Data listing |
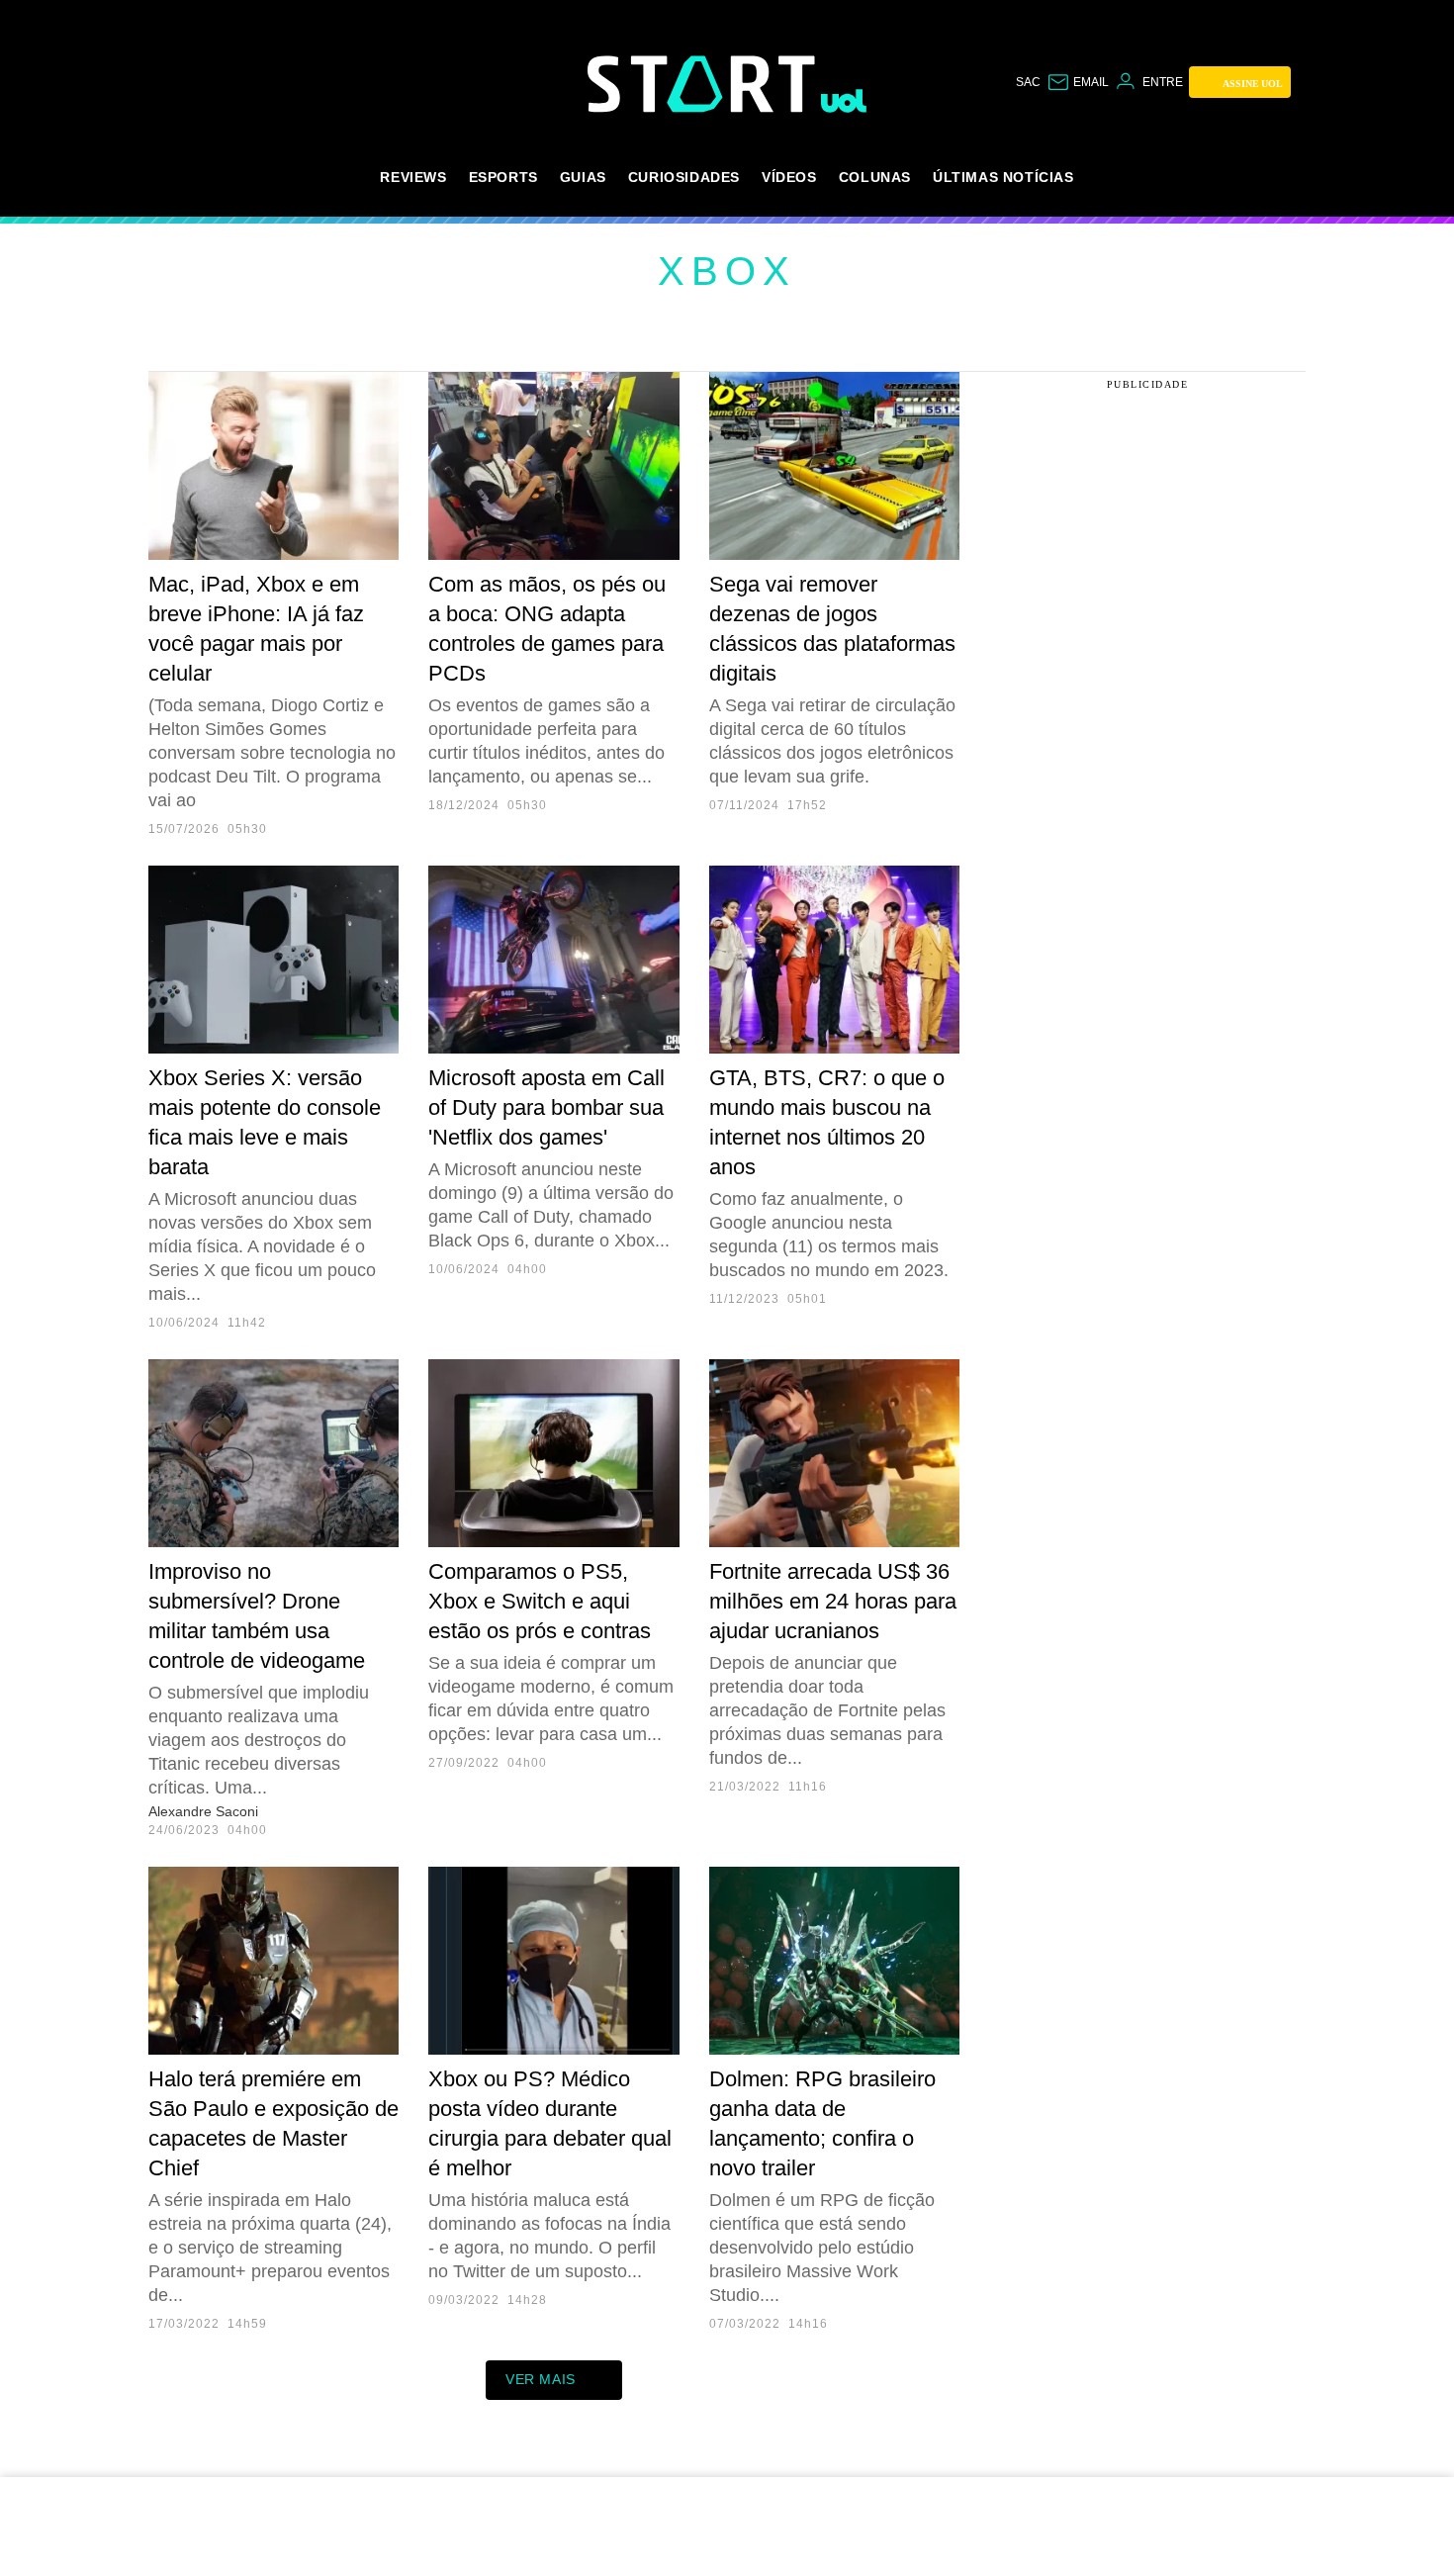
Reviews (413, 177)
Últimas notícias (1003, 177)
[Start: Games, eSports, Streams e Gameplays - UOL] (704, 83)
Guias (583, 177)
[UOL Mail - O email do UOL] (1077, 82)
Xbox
==
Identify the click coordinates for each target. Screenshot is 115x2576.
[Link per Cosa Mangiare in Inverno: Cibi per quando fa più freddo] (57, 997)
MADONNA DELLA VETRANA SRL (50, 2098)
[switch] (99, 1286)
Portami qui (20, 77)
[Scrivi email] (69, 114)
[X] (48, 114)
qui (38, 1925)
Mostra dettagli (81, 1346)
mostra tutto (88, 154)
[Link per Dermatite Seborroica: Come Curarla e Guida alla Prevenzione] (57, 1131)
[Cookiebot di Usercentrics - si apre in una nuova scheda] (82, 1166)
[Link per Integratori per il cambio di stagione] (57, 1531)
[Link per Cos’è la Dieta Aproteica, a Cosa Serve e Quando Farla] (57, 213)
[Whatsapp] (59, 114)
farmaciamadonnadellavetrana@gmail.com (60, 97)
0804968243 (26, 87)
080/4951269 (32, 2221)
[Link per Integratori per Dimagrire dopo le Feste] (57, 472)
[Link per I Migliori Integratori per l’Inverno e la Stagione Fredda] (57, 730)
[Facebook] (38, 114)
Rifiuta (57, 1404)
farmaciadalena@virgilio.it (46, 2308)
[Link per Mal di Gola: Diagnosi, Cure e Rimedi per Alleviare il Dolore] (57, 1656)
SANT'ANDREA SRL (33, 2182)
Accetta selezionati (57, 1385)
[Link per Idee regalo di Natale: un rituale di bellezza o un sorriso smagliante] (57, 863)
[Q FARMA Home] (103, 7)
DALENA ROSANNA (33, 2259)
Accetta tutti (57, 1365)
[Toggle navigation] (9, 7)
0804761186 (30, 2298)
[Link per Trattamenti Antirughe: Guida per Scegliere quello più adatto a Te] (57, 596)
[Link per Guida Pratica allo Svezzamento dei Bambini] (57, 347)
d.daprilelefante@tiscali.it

Task directions | Return each line above where the word "Integratori" shows up.

Result of the task |
[Link per Integratori per il cambio di stagione] (57, 1531)
[Link per Integratori per Dimagrire dopo le Feste] (57, 472)
[Link per I Migliori Integratori per l’Inverno e la Stagione Fredda] (57, 730)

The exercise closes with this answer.